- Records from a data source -
--- START ---

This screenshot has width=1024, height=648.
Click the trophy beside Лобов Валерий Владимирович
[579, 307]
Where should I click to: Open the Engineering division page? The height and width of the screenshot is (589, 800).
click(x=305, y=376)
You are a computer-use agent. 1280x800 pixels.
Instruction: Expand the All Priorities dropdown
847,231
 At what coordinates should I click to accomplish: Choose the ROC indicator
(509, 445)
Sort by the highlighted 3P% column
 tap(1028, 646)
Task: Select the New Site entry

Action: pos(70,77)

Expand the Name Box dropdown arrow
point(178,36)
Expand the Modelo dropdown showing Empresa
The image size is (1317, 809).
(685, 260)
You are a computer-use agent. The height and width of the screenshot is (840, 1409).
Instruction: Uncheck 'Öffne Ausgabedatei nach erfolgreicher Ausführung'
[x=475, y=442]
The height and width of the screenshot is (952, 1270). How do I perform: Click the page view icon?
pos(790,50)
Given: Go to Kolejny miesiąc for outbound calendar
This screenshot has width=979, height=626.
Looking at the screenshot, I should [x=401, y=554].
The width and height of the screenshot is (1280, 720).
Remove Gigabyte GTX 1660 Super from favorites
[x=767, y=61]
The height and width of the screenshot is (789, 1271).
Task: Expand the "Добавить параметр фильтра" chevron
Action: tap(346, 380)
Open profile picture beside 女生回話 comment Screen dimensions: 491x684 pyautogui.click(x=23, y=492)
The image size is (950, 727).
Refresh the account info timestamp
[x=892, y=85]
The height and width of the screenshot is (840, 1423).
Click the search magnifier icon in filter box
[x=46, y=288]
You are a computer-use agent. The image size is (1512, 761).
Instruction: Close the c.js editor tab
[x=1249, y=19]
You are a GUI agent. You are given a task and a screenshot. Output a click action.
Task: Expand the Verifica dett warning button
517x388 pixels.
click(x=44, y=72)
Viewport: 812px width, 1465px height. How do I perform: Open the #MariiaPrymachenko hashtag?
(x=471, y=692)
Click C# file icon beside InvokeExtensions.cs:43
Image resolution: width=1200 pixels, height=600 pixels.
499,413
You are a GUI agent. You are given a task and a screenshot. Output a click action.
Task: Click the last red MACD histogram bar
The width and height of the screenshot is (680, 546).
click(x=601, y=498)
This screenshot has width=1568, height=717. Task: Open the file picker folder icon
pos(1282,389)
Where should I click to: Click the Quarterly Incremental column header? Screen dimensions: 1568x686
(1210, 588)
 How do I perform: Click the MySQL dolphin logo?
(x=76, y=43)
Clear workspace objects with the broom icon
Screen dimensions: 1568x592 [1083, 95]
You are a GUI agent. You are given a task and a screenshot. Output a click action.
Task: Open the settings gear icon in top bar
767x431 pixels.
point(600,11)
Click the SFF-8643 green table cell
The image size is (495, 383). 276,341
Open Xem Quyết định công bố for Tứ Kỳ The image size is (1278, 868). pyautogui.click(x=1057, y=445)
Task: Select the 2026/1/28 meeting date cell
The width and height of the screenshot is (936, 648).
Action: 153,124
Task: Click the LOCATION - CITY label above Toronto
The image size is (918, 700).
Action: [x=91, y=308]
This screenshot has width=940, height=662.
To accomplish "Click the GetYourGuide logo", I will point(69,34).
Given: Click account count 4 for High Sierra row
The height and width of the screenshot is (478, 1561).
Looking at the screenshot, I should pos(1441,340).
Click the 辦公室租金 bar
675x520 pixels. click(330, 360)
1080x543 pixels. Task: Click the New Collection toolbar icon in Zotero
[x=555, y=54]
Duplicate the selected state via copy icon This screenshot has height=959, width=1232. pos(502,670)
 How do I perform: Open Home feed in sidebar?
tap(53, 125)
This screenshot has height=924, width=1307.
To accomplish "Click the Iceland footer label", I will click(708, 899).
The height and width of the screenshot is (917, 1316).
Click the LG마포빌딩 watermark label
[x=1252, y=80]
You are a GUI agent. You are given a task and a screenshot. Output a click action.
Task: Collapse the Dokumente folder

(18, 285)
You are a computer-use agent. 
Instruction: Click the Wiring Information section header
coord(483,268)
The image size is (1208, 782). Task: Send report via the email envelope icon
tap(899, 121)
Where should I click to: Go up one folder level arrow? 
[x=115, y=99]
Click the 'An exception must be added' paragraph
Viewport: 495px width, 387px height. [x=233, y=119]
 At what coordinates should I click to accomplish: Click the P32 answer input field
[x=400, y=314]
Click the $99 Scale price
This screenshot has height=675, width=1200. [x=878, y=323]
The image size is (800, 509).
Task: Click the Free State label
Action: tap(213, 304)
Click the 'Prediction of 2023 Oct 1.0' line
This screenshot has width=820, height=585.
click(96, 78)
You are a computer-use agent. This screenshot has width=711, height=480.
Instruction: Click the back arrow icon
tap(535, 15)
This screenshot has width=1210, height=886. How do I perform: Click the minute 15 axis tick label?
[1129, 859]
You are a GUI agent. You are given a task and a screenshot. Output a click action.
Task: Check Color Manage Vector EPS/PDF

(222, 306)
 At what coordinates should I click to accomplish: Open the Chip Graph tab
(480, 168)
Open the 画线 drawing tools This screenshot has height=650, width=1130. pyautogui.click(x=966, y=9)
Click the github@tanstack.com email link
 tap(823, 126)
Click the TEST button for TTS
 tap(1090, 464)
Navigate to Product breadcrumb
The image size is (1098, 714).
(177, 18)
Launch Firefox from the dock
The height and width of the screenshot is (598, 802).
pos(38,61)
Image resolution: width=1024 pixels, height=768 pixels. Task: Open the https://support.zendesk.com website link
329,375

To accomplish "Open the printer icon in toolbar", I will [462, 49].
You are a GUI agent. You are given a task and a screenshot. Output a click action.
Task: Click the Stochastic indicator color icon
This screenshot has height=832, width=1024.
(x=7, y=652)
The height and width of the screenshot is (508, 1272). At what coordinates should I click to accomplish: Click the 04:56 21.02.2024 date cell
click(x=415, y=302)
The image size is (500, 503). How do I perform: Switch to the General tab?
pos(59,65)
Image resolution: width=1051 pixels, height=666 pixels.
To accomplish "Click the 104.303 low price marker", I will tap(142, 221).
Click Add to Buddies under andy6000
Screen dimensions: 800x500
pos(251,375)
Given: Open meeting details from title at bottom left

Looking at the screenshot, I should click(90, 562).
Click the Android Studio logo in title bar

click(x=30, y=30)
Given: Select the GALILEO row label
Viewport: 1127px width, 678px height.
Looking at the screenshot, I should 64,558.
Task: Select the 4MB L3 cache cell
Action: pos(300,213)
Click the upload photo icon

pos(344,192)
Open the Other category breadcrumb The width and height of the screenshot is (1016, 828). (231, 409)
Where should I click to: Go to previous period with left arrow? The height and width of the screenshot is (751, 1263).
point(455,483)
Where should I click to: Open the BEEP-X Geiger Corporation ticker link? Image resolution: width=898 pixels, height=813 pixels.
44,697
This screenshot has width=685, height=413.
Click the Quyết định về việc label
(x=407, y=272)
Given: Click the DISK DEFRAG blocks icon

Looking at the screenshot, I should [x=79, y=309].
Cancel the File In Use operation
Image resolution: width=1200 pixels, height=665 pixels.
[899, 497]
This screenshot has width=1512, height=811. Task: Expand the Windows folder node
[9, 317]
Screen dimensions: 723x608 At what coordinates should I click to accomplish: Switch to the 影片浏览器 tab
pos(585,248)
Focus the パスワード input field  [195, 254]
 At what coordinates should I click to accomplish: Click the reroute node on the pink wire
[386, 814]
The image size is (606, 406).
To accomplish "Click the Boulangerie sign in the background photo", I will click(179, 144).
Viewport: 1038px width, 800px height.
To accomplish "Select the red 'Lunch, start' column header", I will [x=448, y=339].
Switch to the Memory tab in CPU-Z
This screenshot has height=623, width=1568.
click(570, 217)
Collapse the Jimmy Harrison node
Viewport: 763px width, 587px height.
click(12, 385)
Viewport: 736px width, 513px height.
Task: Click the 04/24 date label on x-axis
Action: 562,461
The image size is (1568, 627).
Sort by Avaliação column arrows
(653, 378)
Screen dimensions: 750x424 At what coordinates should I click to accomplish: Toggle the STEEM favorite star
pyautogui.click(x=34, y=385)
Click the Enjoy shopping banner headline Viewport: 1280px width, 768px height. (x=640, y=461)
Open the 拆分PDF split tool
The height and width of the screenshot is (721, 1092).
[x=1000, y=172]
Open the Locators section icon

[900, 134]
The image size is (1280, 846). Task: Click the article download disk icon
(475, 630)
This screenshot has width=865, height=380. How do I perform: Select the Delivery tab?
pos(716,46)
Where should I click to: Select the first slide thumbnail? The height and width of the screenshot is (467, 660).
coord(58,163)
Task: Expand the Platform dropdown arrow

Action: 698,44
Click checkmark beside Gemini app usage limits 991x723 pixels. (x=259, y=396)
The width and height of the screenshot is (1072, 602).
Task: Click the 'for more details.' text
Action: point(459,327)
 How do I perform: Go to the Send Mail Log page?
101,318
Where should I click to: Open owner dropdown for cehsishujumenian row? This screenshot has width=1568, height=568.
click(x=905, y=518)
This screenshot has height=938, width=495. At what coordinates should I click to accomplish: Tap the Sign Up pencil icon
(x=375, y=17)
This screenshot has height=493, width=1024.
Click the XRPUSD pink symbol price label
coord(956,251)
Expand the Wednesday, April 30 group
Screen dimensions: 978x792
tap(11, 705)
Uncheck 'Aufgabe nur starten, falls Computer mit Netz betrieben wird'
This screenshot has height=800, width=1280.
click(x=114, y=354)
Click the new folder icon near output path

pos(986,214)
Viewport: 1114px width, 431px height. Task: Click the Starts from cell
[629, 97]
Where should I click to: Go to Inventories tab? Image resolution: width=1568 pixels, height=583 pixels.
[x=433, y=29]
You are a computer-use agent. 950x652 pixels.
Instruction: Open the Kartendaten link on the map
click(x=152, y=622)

--- END ---

Starting at the line that contains "You are a computer-use agent. 950x652 pixels." and ending at the last line of the data, repeat each line exactly; include nothing else.

You are a computer-use agent. 950x652 pixels.
Instruction: Open the Kartendaten link on the map
click(x=152, y=622)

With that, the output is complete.